▶ [SUPPLIED PASSAGE]
┄┄┄┄┄┄┄┄┄┄┄┄┄┄┄┄┄┄┄┄

When writing a customized SELECT
statement, it’s better to explicitly specify the columns with the table name.
Good (prefer)
Project.select(:path, 'merge_requests.user_id').joins(:merge_requests)
# SELECT "projects"."path", merge_requests.user_id as user_id FROM "projects" ...
Project.select(:path, :'merge_requests.user_id').joins(:merge_requests)
# SELECT "projects"."path", "merge_requests"."id" as user_id FROM "projects" ...
Example using Arel (arel_table
):
Project.select(:path, MergeRequest.arel_table[:user_id]).joins(:merge_requests)
# SELECT "projects"."path", "merge_requests"."user_id" FROM "projects" ...
When writing raw SQL query:
SELECT projects.path, merge_requests.user_id FROM "projects"...
When the raw SQL query is parameterized (needs escaping):
include ActiveRecord::ConnectionAdapters::Quoting
"""
SELECT
#{quote_table_name('projects')}.#{quote_column_name('path')},
#{quote_table_name('merge_requests')}.#{quote_column_name('user_id')}
FROM ...
"""
Bad (avoid)
Project.select('id, path, user_id').joins(:merge_requests).to_sql
# SELECT id, path, user_id FROM "projects" ...
Project.select("path", "user_id").joins(:merge_requests)
# SELECT "projects"."path", "user_id" FROM "projects" ...
# or
Project.select(:path, :user_id).joins(:merge_requests)
# SELECT "projects"."path", "user_id" FROM "projects" ...
When a column list is given, ActiveRecord tries to match the arguments against the columns defined in the projects
table and prepend the table name automatically. In this case, the id
column is not a problem, but the user_id
column could return unexpected data:
Project.select(:id, :user_id).joins(:merge_requests)
# Before deployment (user_id is taken from the merge_requests table):
# SELECT "projects"."id", "user_id" FROM "projects" ...
# After deployment (user_id is taken from the projects table):
# SELECT "projects"."id", "projects"."user_id" FROM "projects" ...
Plucking IDs
Be very careful using ActiveRecord’s pluck
to load a set of values into memory only to
use them as an argument for another query. In general, moving query logic out of PostgreSQL
and into Ruby is detrimental because PostgreSQL has a query optimizer that performs better
when it has relatively more context about the desired operation.

┄┄┄┄┄┄┄┄┄┄┄┄┄┄┄┄┄┄┄┄

▶ [GIVEN INFORMATION]
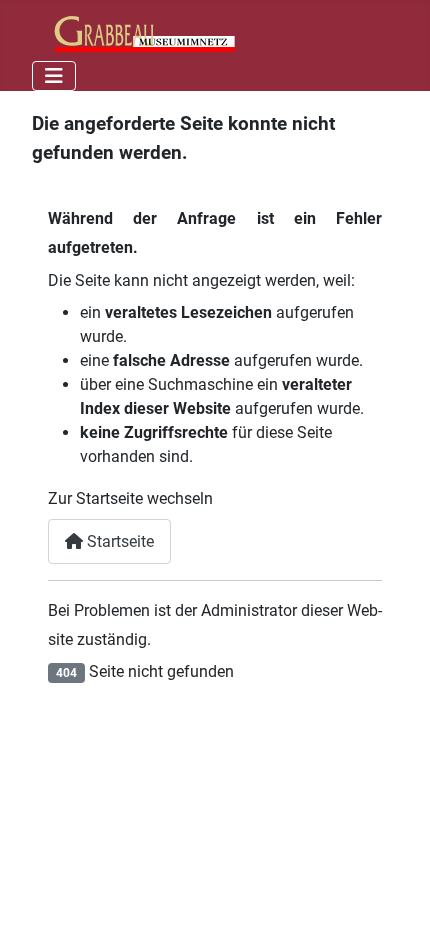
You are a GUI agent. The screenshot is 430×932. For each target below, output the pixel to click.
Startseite (118, 541)
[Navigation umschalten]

┄┄┄┄┄┄┄┄┄┄┄┄┄┄┄┄┄┄┄┄

▶ [GOAL]
In the passage on specifying columns in SELECT statements, list every Ruby statement beginning with "Project.select" that appears between the headings "Good (prefer)" and "Bad (avoid)". The lines after the passage are separate material and have nothing to do with it.

▶ [CORRECT ANSWER]
- Project.select(:path, 'merge_requests.user_id').joins(:merge_requests)
- Project.select(:path, :'merge_requests.user_id').joins(:merge_requests)
- Project.select(:path, MergeRequest.arel_table[:user_id]).joins(:merge_requests)